8. The composition of claim 7 whereby the composition includes at least 6 kg of an emulsifier/metric ton of the animal feed.

9. A method of preventing or treating African Swine Fever (ASF) in swine comprising: administering to swine a composition comprising a formaldehyde; and at least one organic acid.

10. The method of claim 9 whereby the composition whereby the at least one organic acid is selected from the group consisting of acetic acid, propionic acid, butyric acid, citric acid, malic acid, tartaric acid, oxalic acid, lactic acid, formic acid, and benzoic acid.

11. The method of claim 10 whereby the at least one organic acid is propionic acid and/or formic acid.

12. The method of claim 10, whereby the composition is administered to the swine by providing the composition in animal feed.

13. The method of claim 10, whereby the swine is a pig.

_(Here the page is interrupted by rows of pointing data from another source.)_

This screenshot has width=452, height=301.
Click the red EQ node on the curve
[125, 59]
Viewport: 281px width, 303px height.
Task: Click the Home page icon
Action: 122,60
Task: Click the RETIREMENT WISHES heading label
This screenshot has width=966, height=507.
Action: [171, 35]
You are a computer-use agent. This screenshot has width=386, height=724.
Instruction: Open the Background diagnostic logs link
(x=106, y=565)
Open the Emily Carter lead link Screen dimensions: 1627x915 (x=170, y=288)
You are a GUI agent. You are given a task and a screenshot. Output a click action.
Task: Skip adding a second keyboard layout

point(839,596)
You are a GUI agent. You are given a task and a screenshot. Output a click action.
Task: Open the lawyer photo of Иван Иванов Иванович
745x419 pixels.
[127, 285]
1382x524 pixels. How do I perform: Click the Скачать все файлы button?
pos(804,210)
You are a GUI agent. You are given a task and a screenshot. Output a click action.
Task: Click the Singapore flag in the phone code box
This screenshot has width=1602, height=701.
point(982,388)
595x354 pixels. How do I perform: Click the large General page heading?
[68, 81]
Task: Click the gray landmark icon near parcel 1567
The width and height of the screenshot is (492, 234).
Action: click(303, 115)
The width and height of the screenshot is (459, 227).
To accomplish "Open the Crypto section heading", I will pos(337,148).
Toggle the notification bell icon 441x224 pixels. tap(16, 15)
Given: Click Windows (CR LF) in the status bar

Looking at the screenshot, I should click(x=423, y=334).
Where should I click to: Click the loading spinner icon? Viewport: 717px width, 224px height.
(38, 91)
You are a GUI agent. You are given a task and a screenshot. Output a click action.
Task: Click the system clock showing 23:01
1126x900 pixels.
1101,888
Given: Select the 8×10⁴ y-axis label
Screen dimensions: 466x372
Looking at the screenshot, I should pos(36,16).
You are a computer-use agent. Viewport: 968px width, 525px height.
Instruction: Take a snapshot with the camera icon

14. The method of claim 10, whereby the composition includes at least 40 kg of the formaldehyde/metric ton of the animal feed, and at least 10 kg of the at least one organic acid/metric ton of the animal feed.

15. The method of claim 14, whereby the composition further includes between about 6 kg of an emulsifier/metric ton of the animal feed.

16. The method of claim 10 whereby the composition is administered to the swine with a pharmaceutically acceptable carrier.

17. The method of claim 10 whereby the composition is administered to the swine through the swine's water source.

18. A method of manufacturing a composition for preventing and/or treating African Swine Fever (ASF) in swine comprising: combining a formaldehyde; and at least one organic acid to form a composition.